Around midway through Klaus, the film’s title character has an introspective moment. The film’s protagonist, a wiry and self-interested postman named Jesper, has decided that Klaus need not settle for delivering the toys that he has already handcrafted. Instead, Klaus could fashion new toys for all the boys and girls of the local community. Klaus’ mood darkens. He stares off into middle distance. “I don’t make toys,” he tells Jesper, in an understated manner. After a beat, he clarifies, “Not anymore.”

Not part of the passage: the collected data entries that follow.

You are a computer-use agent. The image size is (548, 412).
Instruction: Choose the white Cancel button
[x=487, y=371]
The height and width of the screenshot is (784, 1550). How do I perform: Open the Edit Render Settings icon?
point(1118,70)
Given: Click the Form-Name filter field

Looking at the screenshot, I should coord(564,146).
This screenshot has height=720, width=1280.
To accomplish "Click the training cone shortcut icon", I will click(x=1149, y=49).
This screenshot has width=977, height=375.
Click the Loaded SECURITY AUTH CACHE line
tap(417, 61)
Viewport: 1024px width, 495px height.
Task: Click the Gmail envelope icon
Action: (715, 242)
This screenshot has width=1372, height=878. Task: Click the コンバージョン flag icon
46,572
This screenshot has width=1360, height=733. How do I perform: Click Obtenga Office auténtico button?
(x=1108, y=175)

It is a very strange moment for a family-friendly animated movie that promises a glimpse at the origin story of Christmas. It obviously hints at a dark and traumatic back story for the muscular woodsman. Klaus has experienced things. It is the children’s movie equivalent of the shell-shocked combat veteran, of Sylvester Stallone retreating from his failure at the start of Cliffhanger or Sergeant Powell having sworn off the use of his sidearm in Die Hard. What horrors could Klaus have experienced that would have made him stop designing adorable handcrafted toys for children?

Snow bad ideas.

It’s a very weird beat, one that feels all the weird for the way in which it tonally clashes with the more openly absurd slapstick elements of the plot or the occasional nods to contemporary pop culture. Klaus is a very odd film, which seems to have little idea of what it actually wants to be. It is a mishmash of themes and influences, awkwardly bouncing between various extremes and never settling on any one long enough to find a grove. It’s a film that really needed more time on the original story break and scripting phases, requiring a stronger vision of what exactly Klaus is supposed to be.

This is a shame, because Klaus looks absolutely gorgeous.

Making a play for the animation market.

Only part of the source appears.